--- start of Excerpted passage ---

I yearn to experience this happening-event, this extraordinary something brewing. It promises to fulfill a lack in me. And yet my desire is not to possess it, in such a way as it would fulfill some fundamental loss. Rather, this happening-thing, rife with excess energy and potential, activates the abundance already within me: it shows me what I already have. I don't want to gain -- I want to lose. A concentrated eruption of abundant energies, whether understood as hostile or joyous, the happening-something is that which might spill over, exceed the bounds of the norm -- and this possibility fills me with excitement. It is. I feel a delicious anticipation of an overflow, a discharge that releases and extends me. I expose myself to it. And I modulate myself in the face of it: I modulate how much of it I want to absorb, how much of it I want to channel and release. I modulate how much I want to show -- how much I want to stage of it.

One assumes the position (in language) and solicits attention. One modulates movement (in sensation) and channels extensibilities. My subjectivity is constituted in this conflux: an assumed center of being.

Absorption and integration. Absorption and release. At times there can be a loss of self, dissolved within the shifting material and sensory composite. In these moments, when I am "inside" it, I can say that the happening-something appears to be unified, inclusive -- stabilized. Yet the loss of self is temporary. A constellation of provisional platforms sprout, wherein one momentarily stages oneself -- perhaps, strikes a pose. The rhythmic waves are those of unity and disunity, stability and instability: absorption, integration, staging, and release. I absorb and incorporate something of the happening-something, in order to retool or enrich my self. I stage myself as someone or something. I separate or release in order to shore up my individual boundaries. On the one hand there is a soothing: I am OK, I belong. On the other hand there is a productive friction: I do not belong. Through this pushing and pulling, banding and disbanding, a sense of self stabilizes, playing out in terms of both signs and energies: linguistic distinctions and the calibrated interfacing of flow.

--- end of Excerpted passage ---

● Problem statement
Write the next stretch of the passage on the happening-something, beginning right after its final sentence. The entries further down play no part in this.

--- start of Data rows ---

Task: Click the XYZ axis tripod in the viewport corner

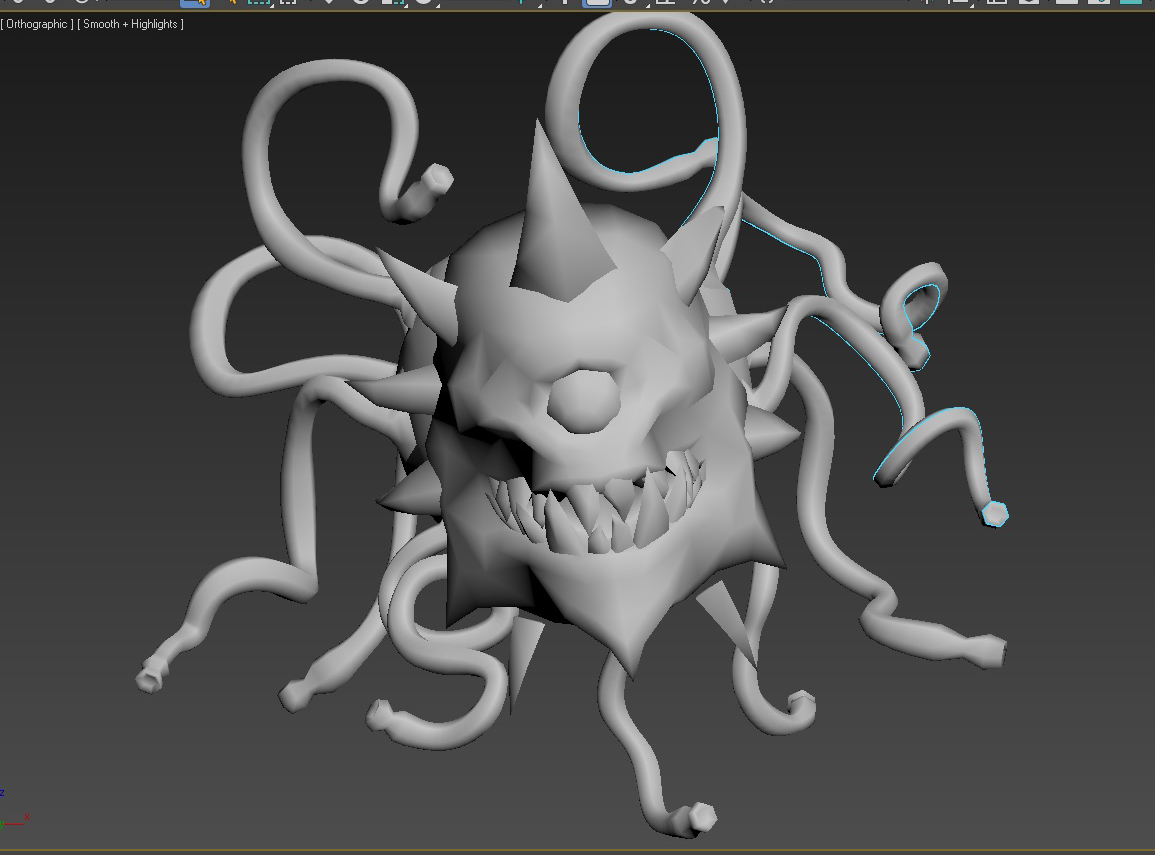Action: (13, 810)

--- end of Data rows ---
--- start of Data rows ---

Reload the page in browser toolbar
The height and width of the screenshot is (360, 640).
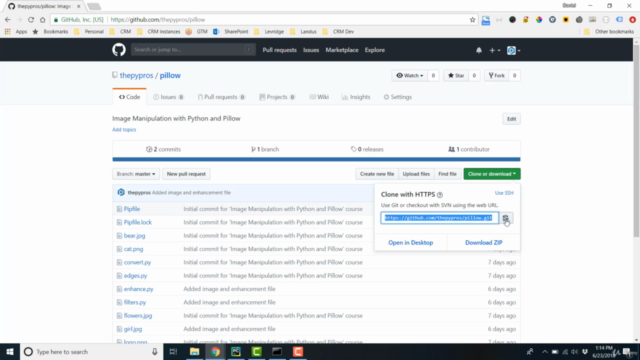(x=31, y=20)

--- end of Data rows ---

● Task answer
In linguistic staging, one accepts or rejects. In intensive flows, one absorbs or releases. One negotiates a play of position-in-movement: here and there, this and that; open and closed, forward and back. In staging: revealing and concealing. In flows: availability and withdraw. This stabilizing and destabilizing dynamic is the very essence of eroticism: the desire for a disassembling, a mingling, a flirtation with continuity, as it is always bound up in a dance with its opposite. I want to be intimate, so close that I can touch the happening-something, feel its pulse and sweat. Hold it, stroke it, lick it. But not too close. I unloosen, but not so much as to lose.

I might open one button, but not two.


III

When we desire someone, what is it, exactly, that we want? To possess them, consume them, belong to them, be like them, or be like the way they are? One says things like: "I'm so into you"; "I could just eat you up"; "He's mine"; I see someone alluring, and I am fascinated by how that person moves -- how they are in the world. Perhaps I just want to absorb something of them. Not to absorb him, but a way about him. Not to possess her, but to attune to her atmosphere -- and through that, to the other atmospheres of which she is a part. What I find desirable in others could well be their own embeddedness in social atmospheres that I want to be in. Or, the simple fact that they are in them at all -- that is, that others desire them. What is desire then but the drive to be incorporated into a happening-something -- an eruptive collection of actors, parts, and atmospheric elements? To absorb an atmosphere, and get absorbed, in such a way as to draw out the movement, activate the senses, and reaffirm the (neglected?) body. To get absorbed, in order to prompt an affirming rearrangement, setting forth integration and expenditure. To destabilize, if only to consolidate, extend.

In spatial terms, this is the labyrinthine dance of seduction: a dance of revealing and concealing, advancing and retreating, stabilization and destabilization. A swirling, recurrent choreography that plays out like a striptease. Desire is fueled by the reassurance of ritual and the promise of untold adventure -- recurrence and potentiality. It needs its routines, but without the cultivation of the unknown it evaporates. It is the very dynamic of the dramatic form, where the protagonist must be challenged, must overcome an obstacle that poses a threat to the self -- a process that subsequently changes her. Desire is fuelled by duration, characterized by an element of friction: anticipation's expanse. A prolonged venture into the twisting corridors of the unknown. I want to know, but not too soon. I want to wait for my object of desire, work for it a little bit. But not too much. Temptation has everything to do with time: too little and it cannot take root, too much and it turns into frustration.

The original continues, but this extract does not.